# WRITTEN TASK:
Retype the lines of the records from the one containing "Screen dimensions: 1930x868" through the one containing "[x=137, y=588]", inclusive, with no changes.

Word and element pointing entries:
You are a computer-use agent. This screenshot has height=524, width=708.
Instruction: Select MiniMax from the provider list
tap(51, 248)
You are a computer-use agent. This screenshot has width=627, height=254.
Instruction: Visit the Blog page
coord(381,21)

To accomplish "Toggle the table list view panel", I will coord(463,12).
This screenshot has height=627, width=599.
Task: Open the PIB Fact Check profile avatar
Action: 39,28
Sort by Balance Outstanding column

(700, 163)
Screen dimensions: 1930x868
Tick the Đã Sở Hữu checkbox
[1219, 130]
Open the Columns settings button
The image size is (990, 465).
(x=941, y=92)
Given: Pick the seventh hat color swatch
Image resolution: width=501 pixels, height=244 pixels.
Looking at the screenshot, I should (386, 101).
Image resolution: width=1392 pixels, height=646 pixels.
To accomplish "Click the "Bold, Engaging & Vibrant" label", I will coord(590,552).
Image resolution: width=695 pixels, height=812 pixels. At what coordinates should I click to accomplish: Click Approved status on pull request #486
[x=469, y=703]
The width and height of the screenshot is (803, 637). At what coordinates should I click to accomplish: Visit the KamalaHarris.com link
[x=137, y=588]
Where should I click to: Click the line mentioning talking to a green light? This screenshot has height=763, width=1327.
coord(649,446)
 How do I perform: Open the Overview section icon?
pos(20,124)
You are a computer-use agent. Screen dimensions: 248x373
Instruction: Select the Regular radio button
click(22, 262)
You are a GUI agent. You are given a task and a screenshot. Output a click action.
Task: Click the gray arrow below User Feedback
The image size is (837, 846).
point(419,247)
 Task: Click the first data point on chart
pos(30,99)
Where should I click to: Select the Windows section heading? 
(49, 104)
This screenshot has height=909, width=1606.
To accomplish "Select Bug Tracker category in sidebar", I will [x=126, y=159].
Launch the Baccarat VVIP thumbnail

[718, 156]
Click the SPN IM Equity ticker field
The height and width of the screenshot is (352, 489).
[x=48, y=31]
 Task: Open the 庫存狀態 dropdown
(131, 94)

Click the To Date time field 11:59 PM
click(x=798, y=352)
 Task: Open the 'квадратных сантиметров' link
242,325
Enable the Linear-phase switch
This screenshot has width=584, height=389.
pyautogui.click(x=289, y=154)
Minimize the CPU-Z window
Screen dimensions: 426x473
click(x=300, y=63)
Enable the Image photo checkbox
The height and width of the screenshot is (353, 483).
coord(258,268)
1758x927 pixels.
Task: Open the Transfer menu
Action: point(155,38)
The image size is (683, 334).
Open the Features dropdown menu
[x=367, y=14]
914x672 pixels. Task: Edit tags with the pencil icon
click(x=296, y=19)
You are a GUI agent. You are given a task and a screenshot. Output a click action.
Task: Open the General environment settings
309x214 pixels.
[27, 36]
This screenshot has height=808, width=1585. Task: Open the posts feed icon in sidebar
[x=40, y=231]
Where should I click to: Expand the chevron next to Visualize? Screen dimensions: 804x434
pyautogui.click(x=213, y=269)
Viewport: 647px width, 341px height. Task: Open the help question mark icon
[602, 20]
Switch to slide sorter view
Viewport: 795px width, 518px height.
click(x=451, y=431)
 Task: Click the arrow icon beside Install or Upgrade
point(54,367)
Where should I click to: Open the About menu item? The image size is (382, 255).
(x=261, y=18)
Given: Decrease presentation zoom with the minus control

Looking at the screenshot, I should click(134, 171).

# RESULT FOR THIS EXERCISE:
Screen dimensions: 1930x868
Tick the Đã Sở Hữu checkbox
[1219, 130]
Open the Columns settings button
The image size is (990, 465).
(x=941, y=92)
Given: Pick the seventh hat color swatch
Image resolution: width=501 pixels, height=244 pixels.
Looking at the screenshot, I should (386, 101).
Image resolution: width=1392 pixels, height=646 pixels.
To accomplish "Click the "Bold, Engaging & Vibrant" label", I will coord(590,552).
Image resolution: width=695 pixels, height=812 pixels. At what coordinates should I click to accomplish: Click Approved status on pull request #486
[x=469, y=703]
The width and height of the screenshot is (803, 637). At what coordinates should I click to accomplish: Visit the KamalaHarris.com link
[x=137, y=588]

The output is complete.